Ich glaube nicht das es daran liegt, weil es ja HTML standard ist.
Ich hab mir da ja nichts ausgedacht ;-)

edit:

Ich hab gerade mal den w3c validator drüber laufen lassen und es scheint alles in Ordunung zu sein, also vom syntax her.
Muss doch jemand wissen wo das Problem liegen kann.

edit2:

Wenn ich das p tag entferne und den Text direkt in den div container schreibe, funktioniert alles einwandfrei. Also hängt es definitiv nur an dem p container. Nochmals die frage, wer kann helfen ;-)

edit3 :-D:

Also das Mozilla Problem sei gelößt, ich muss clear: left; schreiben und nicht float: clear;
Das Internet Explorer Problem bleibt aber weiterhin bestehen, desweiteren hoffe ich da auf eure Hilfe


----------



## js-mueller (14. April 2004)

◆ **Gestellte Aufgaben**:
A - Was muss laut dem Text geschrieben werden, damit das Mozilla-Problem gelöst ist?
B - Schreib aus dem Text den Abschnitt genau ab, der bei den Worten "Wenn ich das" beginnt, und hör nach "(14. April 2004)" auf.
Die Datensätze sind eigenständiges Material und haben mit dem Text nichts zu tun.

◆ **Auszüge aus Datensätzen**:

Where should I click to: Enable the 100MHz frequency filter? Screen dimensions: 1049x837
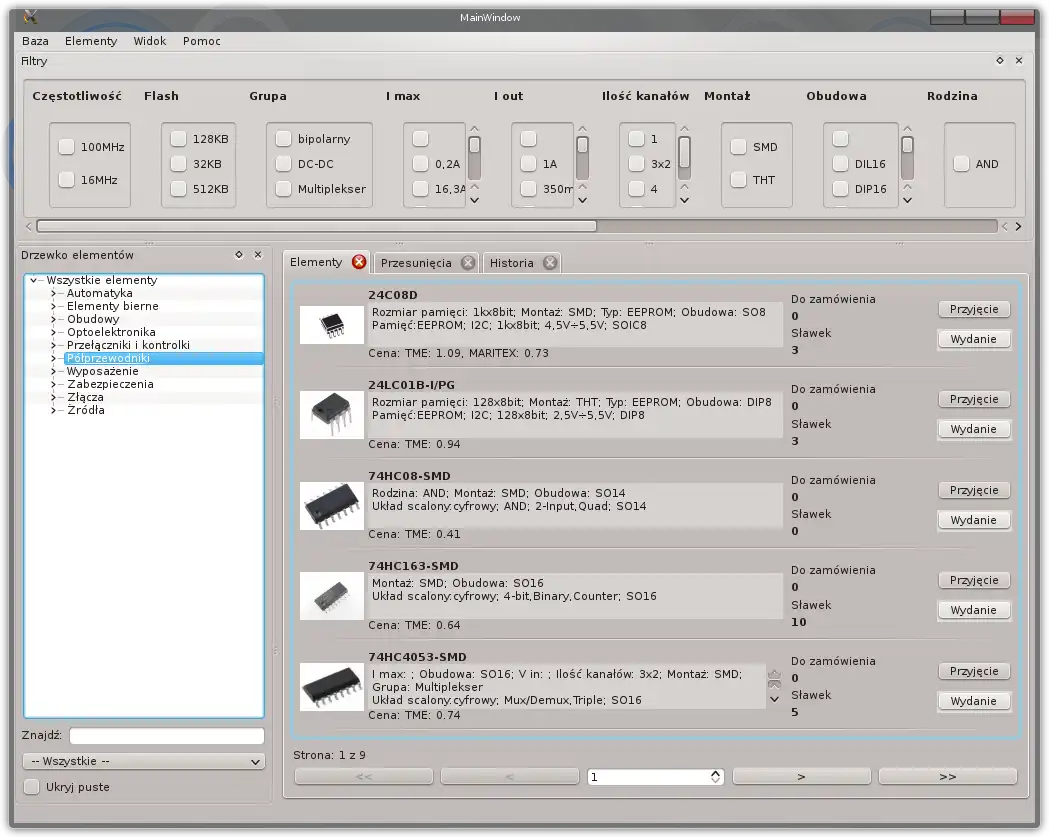pyautogui.click(x=66, y=147)
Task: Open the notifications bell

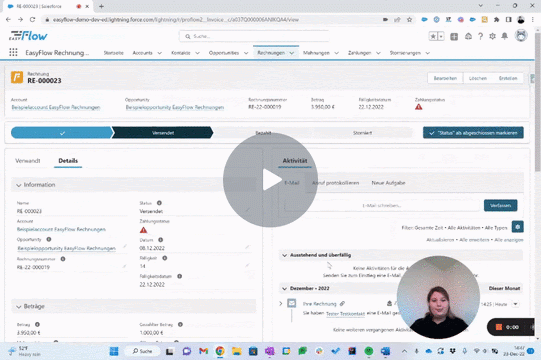Action: 504,36
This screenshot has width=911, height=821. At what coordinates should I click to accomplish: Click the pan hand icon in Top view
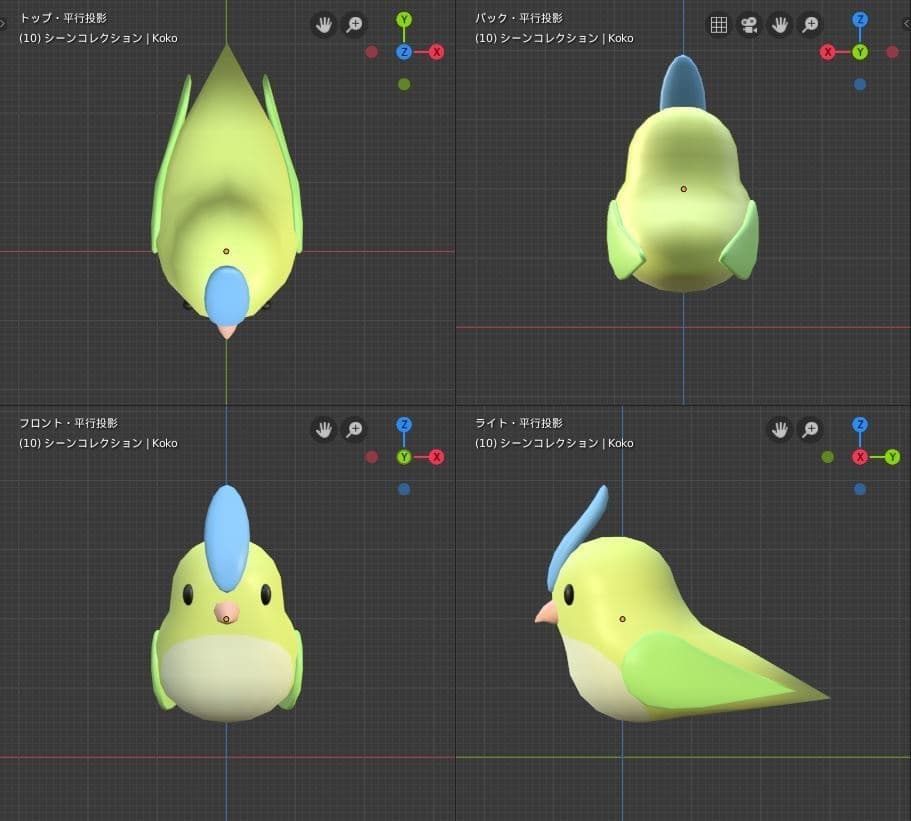[x=323, y=25]
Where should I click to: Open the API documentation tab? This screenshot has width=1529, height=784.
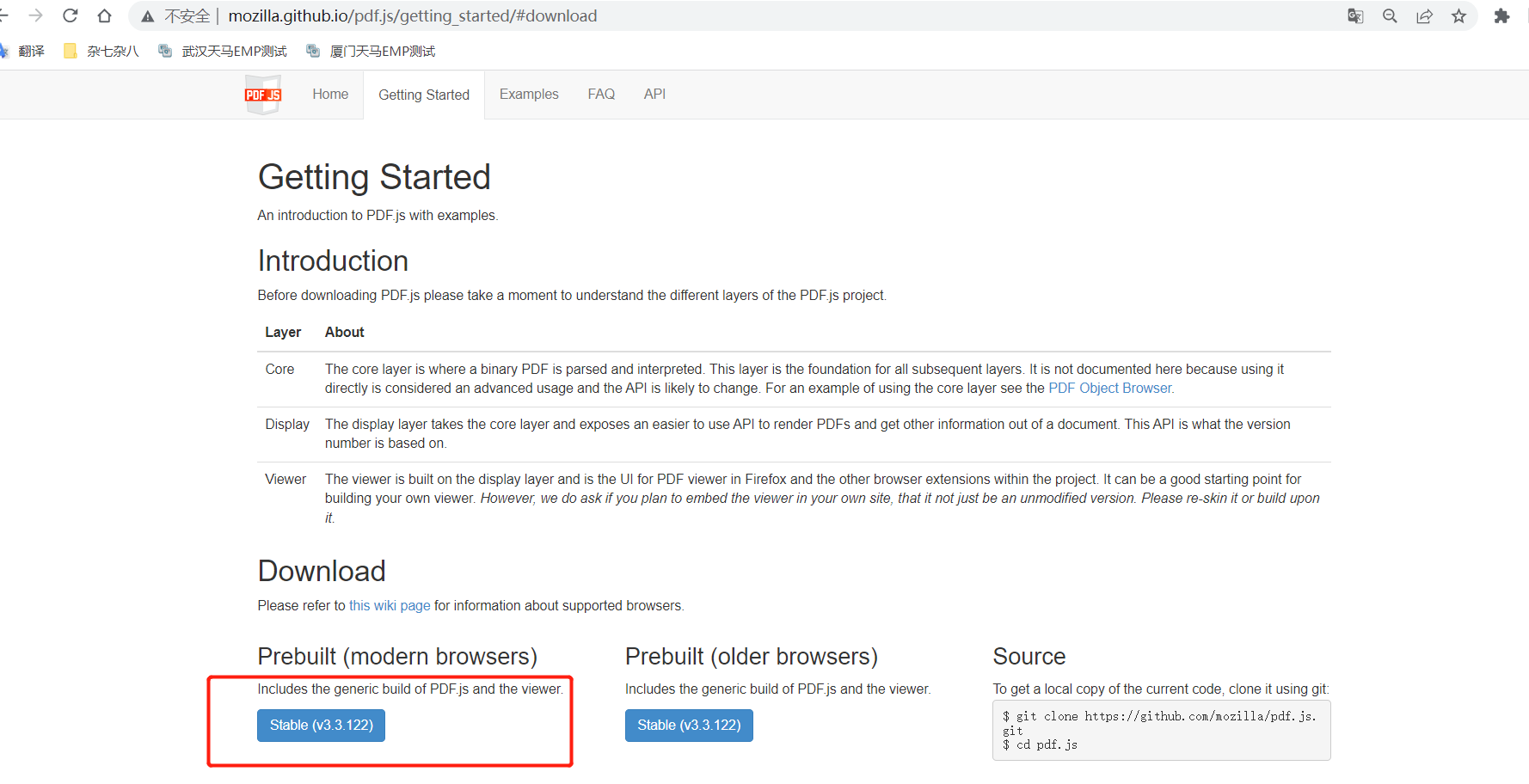coord(654,94)
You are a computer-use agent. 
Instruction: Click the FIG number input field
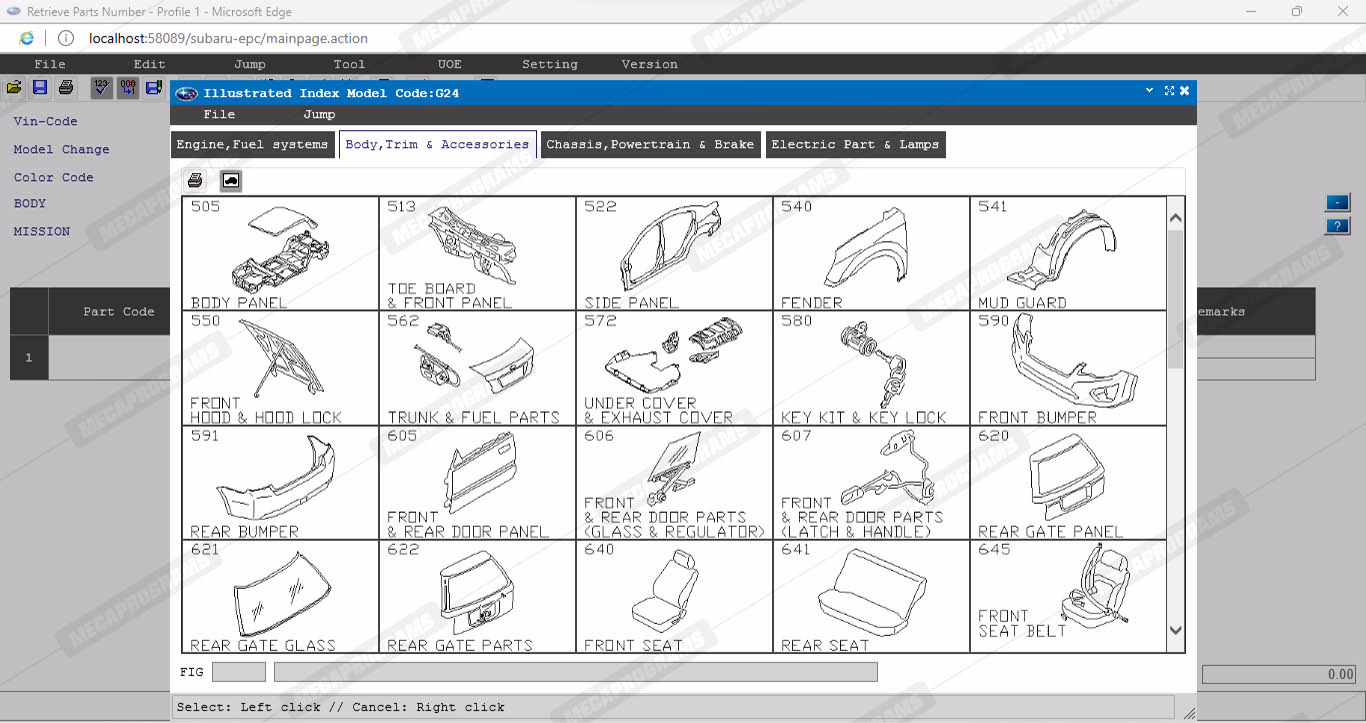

◆ **Antworten je Aufgabe**:
A - clear: left; statt float: clear;

B -
Wenn ich das p tag entferne und den Text direkt in den div container schreibe, funktioniert alles einwandfrei. Also hängt es definitiv nur an dem p container. Nochmals die frage, wer kann helfen ;-)

edit3 :-D:

Also das Mozilla Problem sei gelößt, ich muss clear: left; schreiben und nicht float: clear;
Das Internet Explorer Problem bleibt aber weiterhin bestehen, desweiteren hoffe ich da auf eure Hilfe


----------



## js-mueller (14. April 2004)